Create a Jira ingestion pipeline

Beta

This feature is in Beta. Workspace admins can control access to this feature from the Previews page. See Manage Databricks previews.

This page describes how to create a Jira ingestion pipeline using Databricks Lakeflow Connect. You can ingest Jira data using either a notebook, Databricks Asset Bundles, or the Databricks CLI.

Before you begin

To create an ingestion pipeline, you must meet the following requirements:

Your workspace must be enabled for Unity Catalog.
Serverless compute must be enabled for your workspace. See Serverless compute requirements.
If you plan to create a new connection: You must have CREATE CONNECTION privileges on the metastore.

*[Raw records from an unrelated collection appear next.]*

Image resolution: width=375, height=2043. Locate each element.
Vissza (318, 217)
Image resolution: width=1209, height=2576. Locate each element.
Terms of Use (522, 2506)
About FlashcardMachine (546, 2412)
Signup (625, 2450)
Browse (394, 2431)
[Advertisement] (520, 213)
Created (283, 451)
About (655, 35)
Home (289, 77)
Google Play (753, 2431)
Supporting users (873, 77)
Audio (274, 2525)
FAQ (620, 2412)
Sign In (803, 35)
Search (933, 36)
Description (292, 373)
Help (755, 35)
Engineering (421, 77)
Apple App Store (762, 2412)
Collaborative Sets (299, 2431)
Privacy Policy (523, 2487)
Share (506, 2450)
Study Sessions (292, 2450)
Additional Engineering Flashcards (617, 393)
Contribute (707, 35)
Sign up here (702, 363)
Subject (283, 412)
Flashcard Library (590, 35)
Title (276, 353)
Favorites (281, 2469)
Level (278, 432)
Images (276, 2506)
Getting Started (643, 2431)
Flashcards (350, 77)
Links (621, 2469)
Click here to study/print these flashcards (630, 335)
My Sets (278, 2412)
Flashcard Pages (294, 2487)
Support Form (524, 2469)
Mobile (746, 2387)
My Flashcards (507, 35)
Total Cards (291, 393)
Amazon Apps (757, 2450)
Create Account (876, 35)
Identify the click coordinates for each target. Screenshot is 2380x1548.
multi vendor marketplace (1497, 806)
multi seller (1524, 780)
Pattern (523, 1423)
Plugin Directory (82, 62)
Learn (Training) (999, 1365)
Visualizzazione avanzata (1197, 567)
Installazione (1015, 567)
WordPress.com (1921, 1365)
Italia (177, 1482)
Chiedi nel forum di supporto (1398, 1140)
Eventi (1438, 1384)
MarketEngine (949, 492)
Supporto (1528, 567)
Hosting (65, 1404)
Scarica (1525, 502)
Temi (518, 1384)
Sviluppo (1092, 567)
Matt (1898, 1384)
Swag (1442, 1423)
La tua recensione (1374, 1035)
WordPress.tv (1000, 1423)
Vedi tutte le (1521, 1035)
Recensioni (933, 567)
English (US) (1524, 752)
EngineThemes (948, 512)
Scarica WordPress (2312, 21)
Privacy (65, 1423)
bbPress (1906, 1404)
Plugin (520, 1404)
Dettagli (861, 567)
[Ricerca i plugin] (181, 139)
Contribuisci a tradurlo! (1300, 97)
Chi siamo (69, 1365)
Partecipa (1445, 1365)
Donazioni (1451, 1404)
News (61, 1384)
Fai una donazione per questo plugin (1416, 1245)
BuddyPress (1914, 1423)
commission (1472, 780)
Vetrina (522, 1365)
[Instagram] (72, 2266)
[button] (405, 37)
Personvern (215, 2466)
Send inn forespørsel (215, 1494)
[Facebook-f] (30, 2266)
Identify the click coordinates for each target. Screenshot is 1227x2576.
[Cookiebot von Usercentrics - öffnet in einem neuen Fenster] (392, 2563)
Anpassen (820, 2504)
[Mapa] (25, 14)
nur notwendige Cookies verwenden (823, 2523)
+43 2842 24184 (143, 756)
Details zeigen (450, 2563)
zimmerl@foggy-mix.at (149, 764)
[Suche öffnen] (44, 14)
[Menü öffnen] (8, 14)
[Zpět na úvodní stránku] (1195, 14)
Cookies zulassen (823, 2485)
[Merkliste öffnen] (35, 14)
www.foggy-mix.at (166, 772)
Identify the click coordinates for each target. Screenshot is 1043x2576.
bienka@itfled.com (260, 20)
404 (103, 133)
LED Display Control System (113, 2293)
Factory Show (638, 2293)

If the connector supports UI-based pipeline authoring, an admin can create the connection and the pipeline at the same time by completing the steps on this page. However, if the users who create pipelines use API-based pipeline authoring or are non-admin users, an admin must first create the connection in Catalog Explorer. See Connect to managed ingestion sources.
If you plan to use an existing connection: You must have USE CONNECTION privileges or ALL PRIVILEGES on the connection object.
You must have USE CATALOG privileges on the target catalog.
You must have USE SCHEMA and CREATE TABLE privileges on an existing schema or CREATE SCHEMA privileges on the target catalog.

To configure Jira for ingestion, see Configure Jira for ingestion.

Create an ingestion pipeline

Permissions required: USE CONNECTION on a connection.

You can ingest Jira data using either a notebook, Databricks Asset Bundles, or the Databricks CLI. Each table you specify is ingested into a streaming table or a snapshot table, depending on the source. See Jira connector reference for the full list of objects that are available to ingest.

Databricks notebook
Databricks Asset Bundles
Databricks CLI

Copy and paste the following code into a notebook cell and run the code. Do not modify any of this code.

Python
# DO NOT MODIFY

# This sets up the API utils for creating managed ingestion pipelines in Databricks.

import requests
import json

notebook_context = dbutils.notebook.entry_point.getDbutils().notebook().getContext()
api_token = notebook_context.apiToken().get()
workspace_url = notebook_context.apiUrl().get()
api_url = f"{workspace_url}/api/2.0/pipelines"

headers = {
    'Authorization': 'Bearer {}'.format(api_token),
    'Content-Type': 'application/json'
}

def check_response(response):
    if response.status_code == 200:
        print("Response from API:\n{}".format(json.dumps(response.json(), indent=2, sort_keys=False)))
    else:
        print(f"Failed to retrieve data: error_code={response.status_code}, error_message={response.json().get('message', response.text)}")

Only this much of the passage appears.